■ **Excerpted text**
#####

A Guided Walk Through of OpenVPN
Before We Start
If the idea of accessing the devices under a protected private subnet has ever appeared in your mind, then OpenVPN
maybe one of your choices. OpenVPN
is a cross-platform software that allows you to build robust, flexible, and secure virtual private networking(VPN). Despite these renowned properties, building and configuring such a software is never an easy shoot, especially when you do it for the first time. So in this guide, I will walk you step by step through the entire process and finally build a private networking that allow you to access your devices in your home or company from every corner of the world!
The whole process is boring, I have to admit in the first place, but the final system will certainly outcome those frustration during the process. So please fasten your belt and we are going to take off.

#####

■ **Dataset excerpts**
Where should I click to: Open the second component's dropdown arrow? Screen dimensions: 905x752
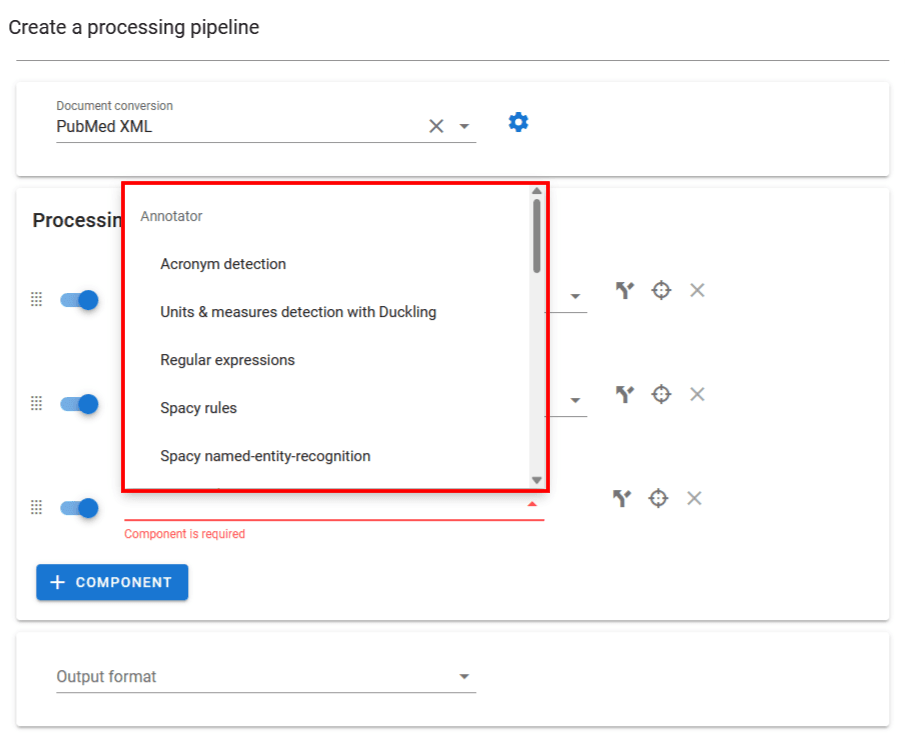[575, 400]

#####

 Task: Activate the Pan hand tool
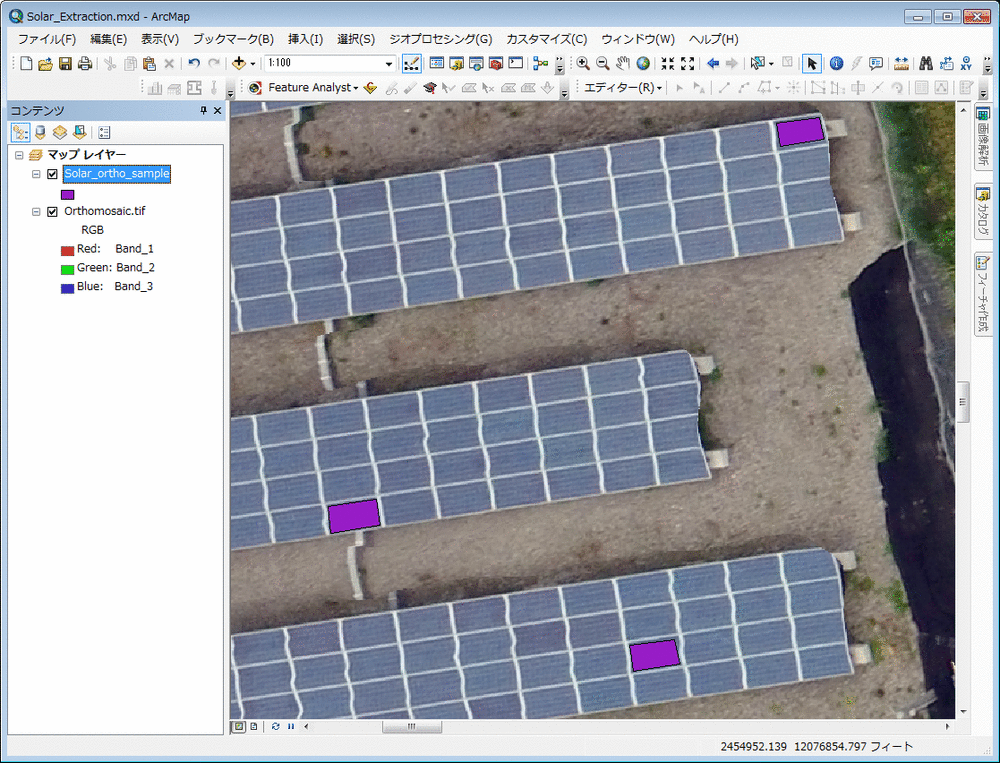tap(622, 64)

#####

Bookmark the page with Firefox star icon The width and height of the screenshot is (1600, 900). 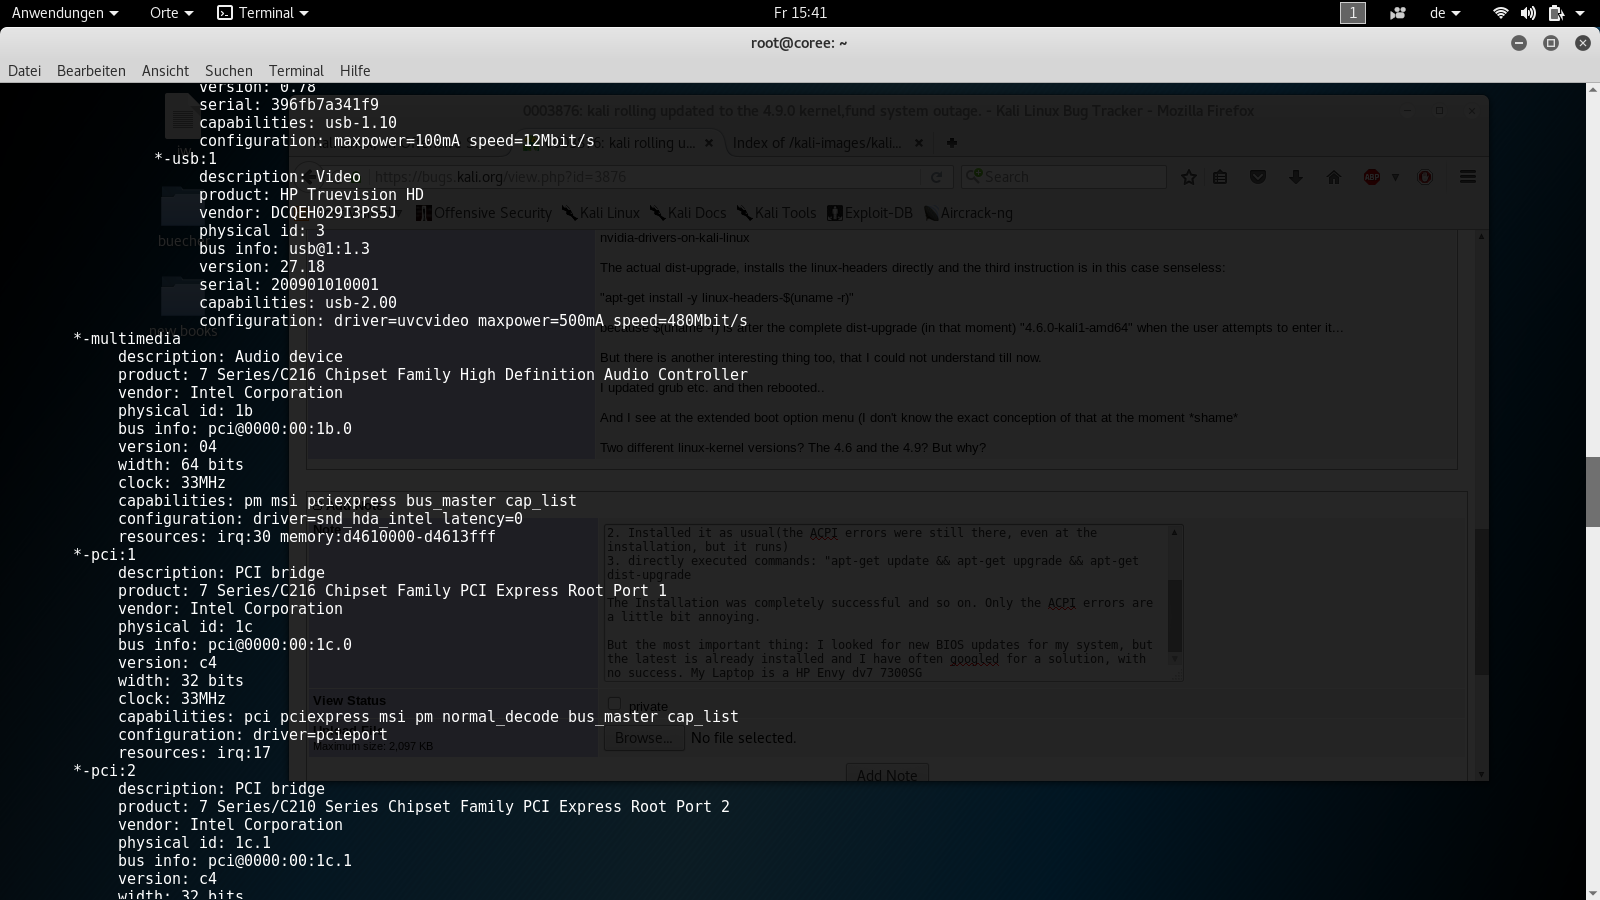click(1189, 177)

#####

■ **Task**
Continue the OpenVPN walkthrough, picking up after its last sentence.

■ **Output**
First Equip Yourself with OpenWRT
and A VPS
OpenWRT
is a Linux operating system targeting embedded devices. You can just treat it as a super-power router
that runs a Linux OS so it allows you to do almost anything that an usual Linux can do. We use it mainly to serve as the OpenVPN Client
and the router that connects all the devices under it into the Internet. As opposed to the OpenVPN Client
, there is a OpenVPN Server
running on a remote VPS(Cloud Virtual Private Servers). Any server that has a public IP can server as the OpenVPN Server
. In this tutorial, I will use the VPS server provided by aliyun
running Ubuntu 16.04
. I choose these just because I’m used to it, you can choose whatever cloud service provider with whatever Linux distribution that you are familiar with or prefer, it really doesn’t count.
Cloud Server Setup
Now let’s login to the cloud server that we have just brought for the first time(maybe via the web page or password). We must make some configurations there to make it a OpenVPN Server
.
Basic Linux Cloud Server Security Setup (Optional)
Create a Non-Privileged User (Optional)
If the defalut user that the cloud provider gives you is a non-root user, you can just skip this section and use that user happily. If not, create a non-privileged user and grants it the sudo
privilege.
# if you are root, run the 2 commands
$ adduser <username>
$ usermod -a -G sudo <username>
$ su <username>
Upload your ssh
Public Key (Optional)
ssh
is a command that allows you to take control of your remote server gracefully. I’m not trying to explain those fundamental concepts in this article. When you get confused of some term
of command
in the rest of this article, feel free to google it.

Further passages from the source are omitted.